Often times people set goals and don’t see them through. There is an ugly rumor going around that even I have done this. Regardless of the past, I’ve learned some ways to combat the “Commit to lose weight and then just forget about it” routine. One way is to set definitive goals and have a plan with a fitness routine.


Imagine this scenario:  There’s a 1500 meter race about to happen. The contestants of the race line up on what seems like the starting line and they notice that there are no lines to mark where each runner is to start in his own lane. In fact, there isn’t even any clear marking to know where the edge of the track is at – it’s just a big open field. There isn’t any way to know where to go and where they will finish – no finish line. Now an organizer of the race steps up and says, “When I shoot this gun, just run 1500 meters in which ever way you choose. When you are done, after you have run 1500 meters, the race is over, and we will declare a winner.”


A vague sense of a starting point.

No sense of direction.

No way to keep track of progress.

No finish line in site.

*Given exercise A*:
Starting at the line in the entries that contains "Image resolution: width=948" and ending at the line that contains "tap(175, 304)", output each line as a string in a JSON list, leaving out blank lines.
*Given exercise B*:
Can you write what comes next in the goal-setting passage, picking up after its last line?

*Raw records*:
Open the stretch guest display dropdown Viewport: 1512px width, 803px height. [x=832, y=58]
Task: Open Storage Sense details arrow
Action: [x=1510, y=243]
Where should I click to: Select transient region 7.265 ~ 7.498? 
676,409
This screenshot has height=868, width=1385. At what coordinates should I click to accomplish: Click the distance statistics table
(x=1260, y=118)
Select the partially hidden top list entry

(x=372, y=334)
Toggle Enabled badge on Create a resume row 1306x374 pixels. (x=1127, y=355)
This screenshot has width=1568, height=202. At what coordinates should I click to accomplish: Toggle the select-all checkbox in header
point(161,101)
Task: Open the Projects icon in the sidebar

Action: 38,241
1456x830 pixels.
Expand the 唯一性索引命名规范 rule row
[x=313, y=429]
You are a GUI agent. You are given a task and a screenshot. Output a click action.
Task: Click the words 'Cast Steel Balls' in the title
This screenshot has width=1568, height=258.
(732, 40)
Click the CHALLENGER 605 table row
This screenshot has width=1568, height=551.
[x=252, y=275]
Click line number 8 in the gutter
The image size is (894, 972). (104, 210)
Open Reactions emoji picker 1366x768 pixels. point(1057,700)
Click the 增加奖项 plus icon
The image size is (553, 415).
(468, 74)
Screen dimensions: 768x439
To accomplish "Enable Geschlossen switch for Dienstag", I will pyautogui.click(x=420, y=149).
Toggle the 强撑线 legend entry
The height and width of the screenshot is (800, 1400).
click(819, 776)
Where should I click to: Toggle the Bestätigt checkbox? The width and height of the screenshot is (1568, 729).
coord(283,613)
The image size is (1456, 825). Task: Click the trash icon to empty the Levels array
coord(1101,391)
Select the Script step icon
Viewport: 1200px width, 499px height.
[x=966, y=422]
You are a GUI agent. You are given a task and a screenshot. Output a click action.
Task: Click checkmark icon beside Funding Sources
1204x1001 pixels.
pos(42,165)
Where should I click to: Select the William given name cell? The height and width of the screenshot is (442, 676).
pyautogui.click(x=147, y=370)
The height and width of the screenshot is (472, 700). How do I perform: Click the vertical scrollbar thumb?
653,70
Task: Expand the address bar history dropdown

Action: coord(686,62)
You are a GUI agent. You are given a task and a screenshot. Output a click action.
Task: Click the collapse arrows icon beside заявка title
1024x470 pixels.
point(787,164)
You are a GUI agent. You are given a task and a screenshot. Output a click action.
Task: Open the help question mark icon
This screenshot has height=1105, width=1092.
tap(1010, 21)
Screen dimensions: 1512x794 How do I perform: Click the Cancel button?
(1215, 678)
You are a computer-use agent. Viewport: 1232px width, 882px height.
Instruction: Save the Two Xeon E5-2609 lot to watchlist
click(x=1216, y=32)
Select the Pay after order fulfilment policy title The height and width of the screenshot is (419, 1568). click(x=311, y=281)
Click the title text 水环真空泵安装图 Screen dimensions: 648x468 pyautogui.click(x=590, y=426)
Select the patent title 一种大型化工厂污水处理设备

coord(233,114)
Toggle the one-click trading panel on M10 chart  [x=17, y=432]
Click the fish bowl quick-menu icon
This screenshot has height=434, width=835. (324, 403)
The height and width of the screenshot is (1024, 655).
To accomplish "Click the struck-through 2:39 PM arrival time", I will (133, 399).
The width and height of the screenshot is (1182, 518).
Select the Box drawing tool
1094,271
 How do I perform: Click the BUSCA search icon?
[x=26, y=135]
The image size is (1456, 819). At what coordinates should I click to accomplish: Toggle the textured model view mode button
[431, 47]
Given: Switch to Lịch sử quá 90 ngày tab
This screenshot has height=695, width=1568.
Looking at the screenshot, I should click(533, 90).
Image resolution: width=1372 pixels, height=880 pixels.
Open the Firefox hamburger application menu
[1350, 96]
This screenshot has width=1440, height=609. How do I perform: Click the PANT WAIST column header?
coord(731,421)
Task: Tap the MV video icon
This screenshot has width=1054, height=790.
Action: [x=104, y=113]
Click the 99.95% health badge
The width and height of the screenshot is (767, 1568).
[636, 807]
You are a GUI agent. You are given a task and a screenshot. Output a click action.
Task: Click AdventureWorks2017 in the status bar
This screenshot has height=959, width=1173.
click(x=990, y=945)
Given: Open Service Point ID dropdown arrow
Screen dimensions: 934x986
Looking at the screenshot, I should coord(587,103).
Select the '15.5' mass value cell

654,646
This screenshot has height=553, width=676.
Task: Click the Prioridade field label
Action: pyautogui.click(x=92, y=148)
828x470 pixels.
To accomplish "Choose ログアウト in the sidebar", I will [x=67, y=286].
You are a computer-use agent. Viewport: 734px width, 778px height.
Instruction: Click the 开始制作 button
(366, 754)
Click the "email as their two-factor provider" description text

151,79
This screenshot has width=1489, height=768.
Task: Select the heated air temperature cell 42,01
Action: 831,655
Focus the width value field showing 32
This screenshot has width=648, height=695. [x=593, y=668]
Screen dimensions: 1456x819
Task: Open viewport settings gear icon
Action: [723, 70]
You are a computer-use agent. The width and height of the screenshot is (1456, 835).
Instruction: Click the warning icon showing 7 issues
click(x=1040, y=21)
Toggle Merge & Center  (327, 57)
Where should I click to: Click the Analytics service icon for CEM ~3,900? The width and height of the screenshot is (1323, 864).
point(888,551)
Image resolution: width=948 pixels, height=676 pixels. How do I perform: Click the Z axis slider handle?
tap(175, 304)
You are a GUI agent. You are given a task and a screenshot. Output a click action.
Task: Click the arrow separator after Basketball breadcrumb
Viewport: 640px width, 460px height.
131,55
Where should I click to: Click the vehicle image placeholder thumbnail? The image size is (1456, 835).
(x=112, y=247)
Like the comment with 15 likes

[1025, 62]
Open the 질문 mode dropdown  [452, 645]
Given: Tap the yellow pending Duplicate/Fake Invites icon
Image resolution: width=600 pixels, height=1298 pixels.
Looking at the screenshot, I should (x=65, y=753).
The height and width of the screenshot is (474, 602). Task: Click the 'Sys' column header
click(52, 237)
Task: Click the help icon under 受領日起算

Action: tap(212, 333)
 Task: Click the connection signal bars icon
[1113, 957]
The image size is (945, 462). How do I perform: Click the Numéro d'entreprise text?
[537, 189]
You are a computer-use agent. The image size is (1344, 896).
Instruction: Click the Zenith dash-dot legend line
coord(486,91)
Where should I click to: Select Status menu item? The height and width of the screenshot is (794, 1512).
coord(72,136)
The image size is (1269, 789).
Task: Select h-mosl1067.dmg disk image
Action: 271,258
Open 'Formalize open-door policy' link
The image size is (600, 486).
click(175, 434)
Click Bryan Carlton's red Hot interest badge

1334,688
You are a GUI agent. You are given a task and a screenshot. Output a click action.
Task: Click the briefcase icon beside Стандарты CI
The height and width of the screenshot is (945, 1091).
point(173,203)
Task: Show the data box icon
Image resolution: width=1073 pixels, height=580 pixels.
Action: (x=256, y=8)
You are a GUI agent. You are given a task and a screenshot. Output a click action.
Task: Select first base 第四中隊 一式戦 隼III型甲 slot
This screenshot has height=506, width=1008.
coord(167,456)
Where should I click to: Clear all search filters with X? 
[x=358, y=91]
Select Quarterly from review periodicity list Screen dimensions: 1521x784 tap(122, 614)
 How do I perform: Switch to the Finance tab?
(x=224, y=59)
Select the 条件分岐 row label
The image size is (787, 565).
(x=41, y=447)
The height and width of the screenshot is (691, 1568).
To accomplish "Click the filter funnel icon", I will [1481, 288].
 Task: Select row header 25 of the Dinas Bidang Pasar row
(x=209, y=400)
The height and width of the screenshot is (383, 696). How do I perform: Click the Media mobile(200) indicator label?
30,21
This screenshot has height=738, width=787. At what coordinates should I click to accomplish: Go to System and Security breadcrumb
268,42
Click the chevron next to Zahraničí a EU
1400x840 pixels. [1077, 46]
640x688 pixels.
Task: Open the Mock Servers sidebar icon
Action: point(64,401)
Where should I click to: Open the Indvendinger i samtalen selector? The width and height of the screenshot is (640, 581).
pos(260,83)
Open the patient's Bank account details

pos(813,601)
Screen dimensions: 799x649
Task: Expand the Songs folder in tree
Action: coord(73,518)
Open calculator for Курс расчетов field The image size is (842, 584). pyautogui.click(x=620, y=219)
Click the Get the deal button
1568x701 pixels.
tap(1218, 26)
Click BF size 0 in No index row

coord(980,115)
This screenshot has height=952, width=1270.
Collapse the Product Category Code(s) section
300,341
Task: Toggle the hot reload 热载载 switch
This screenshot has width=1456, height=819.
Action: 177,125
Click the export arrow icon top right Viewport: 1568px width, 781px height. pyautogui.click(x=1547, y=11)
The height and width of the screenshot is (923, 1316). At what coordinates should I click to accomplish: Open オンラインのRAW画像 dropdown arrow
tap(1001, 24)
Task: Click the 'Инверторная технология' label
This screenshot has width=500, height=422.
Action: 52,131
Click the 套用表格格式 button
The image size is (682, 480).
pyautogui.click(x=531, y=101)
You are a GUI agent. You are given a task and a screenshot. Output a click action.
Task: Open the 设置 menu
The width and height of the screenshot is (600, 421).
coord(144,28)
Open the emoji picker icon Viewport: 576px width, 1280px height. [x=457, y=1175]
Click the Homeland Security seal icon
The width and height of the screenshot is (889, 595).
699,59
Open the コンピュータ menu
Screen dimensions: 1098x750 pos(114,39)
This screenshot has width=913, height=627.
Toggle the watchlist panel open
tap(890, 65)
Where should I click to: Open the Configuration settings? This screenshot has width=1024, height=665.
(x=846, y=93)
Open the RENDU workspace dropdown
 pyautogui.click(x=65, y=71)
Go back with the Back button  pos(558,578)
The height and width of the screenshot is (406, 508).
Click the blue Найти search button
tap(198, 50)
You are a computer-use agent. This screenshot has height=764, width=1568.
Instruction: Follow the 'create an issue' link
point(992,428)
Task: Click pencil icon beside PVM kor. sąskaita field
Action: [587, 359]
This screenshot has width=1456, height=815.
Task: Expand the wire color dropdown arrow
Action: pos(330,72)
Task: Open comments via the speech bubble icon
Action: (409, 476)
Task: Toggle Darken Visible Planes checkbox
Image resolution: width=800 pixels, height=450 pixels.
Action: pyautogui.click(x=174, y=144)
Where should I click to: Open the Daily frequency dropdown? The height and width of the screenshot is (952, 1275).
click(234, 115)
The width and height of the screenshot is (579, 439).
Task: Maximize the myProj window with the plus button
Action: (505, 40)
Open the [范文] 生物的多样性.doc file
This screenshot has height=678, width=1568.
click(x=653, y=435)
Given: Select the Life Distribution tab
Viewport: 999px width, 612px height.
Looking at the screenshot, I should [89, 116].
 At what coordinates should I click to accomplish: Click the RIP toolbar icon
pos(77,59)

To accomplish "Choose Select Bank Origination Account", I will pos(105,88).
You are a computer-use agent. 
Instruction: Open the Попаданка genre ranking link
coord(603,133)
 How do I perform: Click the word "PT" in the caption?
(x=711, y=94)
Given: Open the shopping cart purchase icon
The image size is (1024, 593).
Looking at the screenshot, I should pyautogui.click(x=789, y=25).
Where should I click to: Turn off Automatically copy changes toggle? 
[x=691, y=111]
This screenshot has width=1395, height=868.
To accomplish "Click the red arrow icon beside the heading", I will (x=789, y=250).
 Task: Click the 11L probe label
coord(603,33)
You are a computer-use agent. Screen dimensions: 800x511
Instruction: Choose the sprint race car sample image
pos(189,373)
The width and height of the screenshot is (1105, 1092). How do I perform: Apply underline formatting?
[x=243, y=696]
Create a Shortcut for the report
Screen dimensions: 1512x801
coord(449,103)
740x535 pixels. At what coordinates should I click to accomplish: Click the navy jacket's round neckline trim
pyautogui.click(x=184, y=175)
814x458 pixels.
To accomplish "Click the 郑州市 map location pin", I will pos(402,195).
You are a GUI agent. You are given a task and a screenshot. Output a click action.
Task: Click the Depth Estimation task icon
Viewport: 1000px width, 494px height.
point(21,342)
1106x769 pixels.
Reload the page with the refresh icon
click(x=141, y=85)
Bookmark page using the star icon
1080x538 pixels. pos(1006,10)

*Reply A*:
[
  "Image resolution: width=948 pixels, height=676 pixels. How do I perform: Click the Z axis slider handle?",
  "tap(175, 304)"
]

*Reply B*:
Wouldn’t this work out better if each runner knew exactly where he was going with a clearly marked path? How about a way to know where the beginning, middle, and end of the race is at? And what about a nice, clearly marked finish line? That sounds a lot better, right?


Unfortunately the first scenario is the mentality at which most people’s goals are set.


I am going to lose weight.

I need to get in shape.


Some are slightly better.


I want to lose 20 pounds.

I want be able to do 25 push ups again.


What about setting a better goal?


I am going to lose 20 pounds before Christmas to look good before I go on vacation. I am going start working out 3 days per week this week. In October I will bump it up to 5 days per week with circuit strength training 3 times per week, and some cardio 2 days per week. By Thanksgiving I need to be down between 10 and 15 pounds and not splurge to hinder my diet efforts. When I head to Hawaii for Christmas I will look great being 20 pounds lighter!


Well that sounds like a more determined goal. One that is specific, measurable, and valuable. One that provides motivation and has a clear starting point, course to follow, and a finish line, so-to-speak.


Give it try – even if you are not going to Hawaii this Christmas. Create a vivid picture of what you want to accomplish with exercise and how you will go about it. Reach your goals and have fun doing it!


Here’s another tip: write it out. Don’t imagine your finish line and your track; make it something you can see. Schedule workout time on a calendar. Write down your goal and remind yourself of it all the time. Track your progress as you are going. Keep your mind and body moving toward your fitness goal at all times.